Ein Start-up will nun herausfinden, wo im Körper weitere solche Merkmale stecken. Die Firma Maze Therapeutics hat dazu hohe Investitionssummen eingesammelt – 191 Millionen US-Dollar von Risikokapitalgebern wie Third Rock Ventures, Arch Venture Partners und anderen. Mit dem Geld sollen nun bestehende Gendatenbanken nach solchen Modifizierungselementen durchforstet werden, um gegebenenfalls Wirkstoffe entwickeln zu können, die diese Effekte ausnutzen beziehungsweise nachbilden.

Das Start-up möchte dabei herausfinden, warum einige Leute erkranken und andere wiederum nicht. Es nutzt dabei die Tatsache aus, dass es mittlerweile gigantische öffentlich zugängliche Gendatenbanken gibt, die sich "minen" lassen. So sollen Menschen aufgefunden werden, die zwar über eigentlich problematische Gendefekte verfügen, dann aber dennoch keine ernsthaften medizinischen Probleme bekommen.

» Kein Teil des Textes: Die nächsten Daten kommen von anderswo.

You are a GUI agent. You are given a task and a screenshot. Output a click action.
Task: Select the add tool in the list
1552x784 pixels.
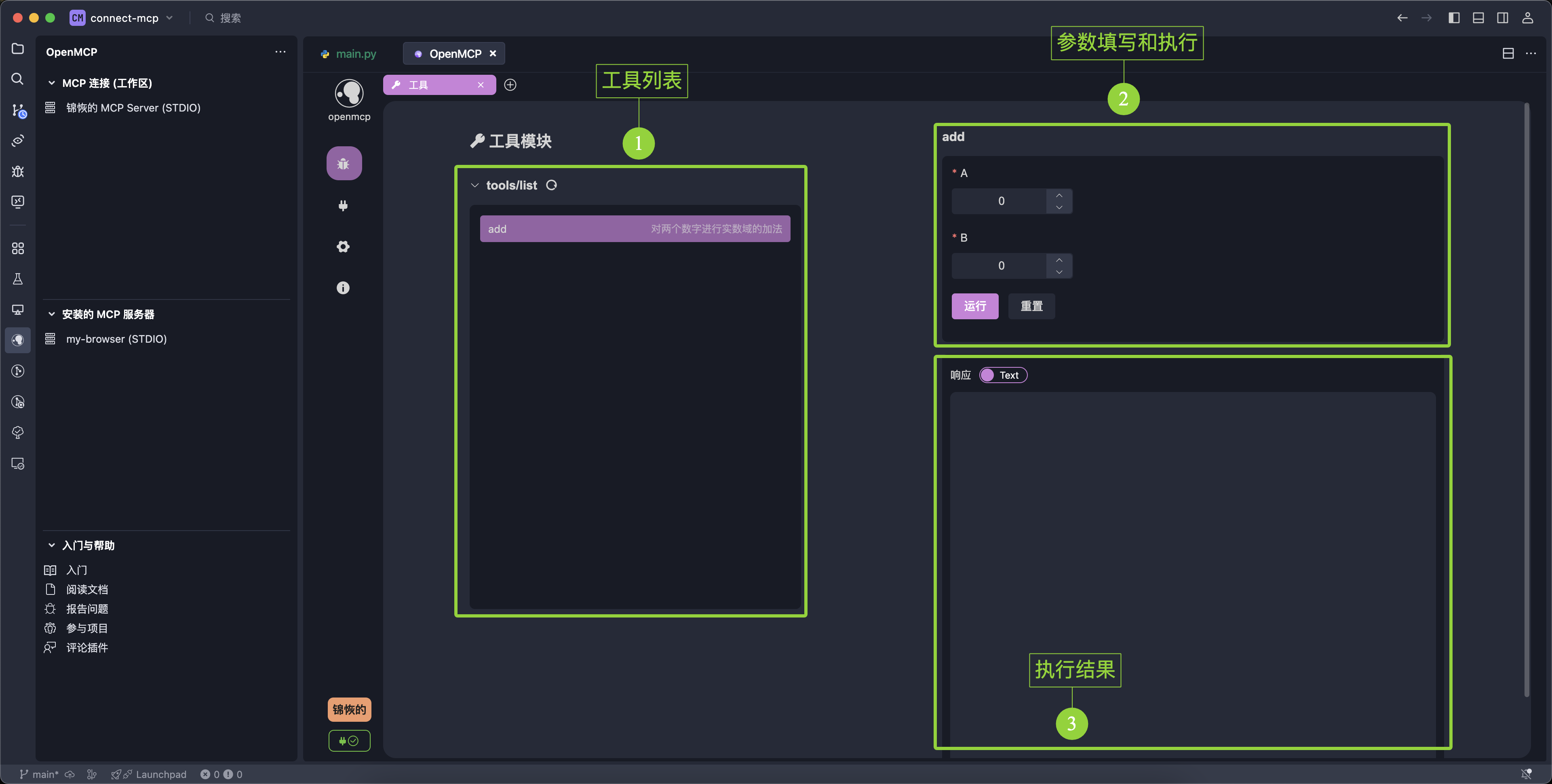(635, 229)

Die Jagd nach solchen genetischen Ausnahmeerscheinungen ist aktuell im Trend. So wurde schon vor einigen Jahren das sogenannte Resilience Project ins Leben gerufen, das besonders widerstandsfähige Personen ausfindig machen sollte und laut eigenen Angaben 2016 insgesamt 13 Menschen gefunden hat, die ernsthafte Kinderkrankheiten hätten entwickeln müssen, dies dann aber nicht taten. Andere Firmen wie Regeneron Pharmaceuticals setzen darauf, gigantische DNA-Datenmengen zu sammeln und darin dann nach Ausreißern zu suchen.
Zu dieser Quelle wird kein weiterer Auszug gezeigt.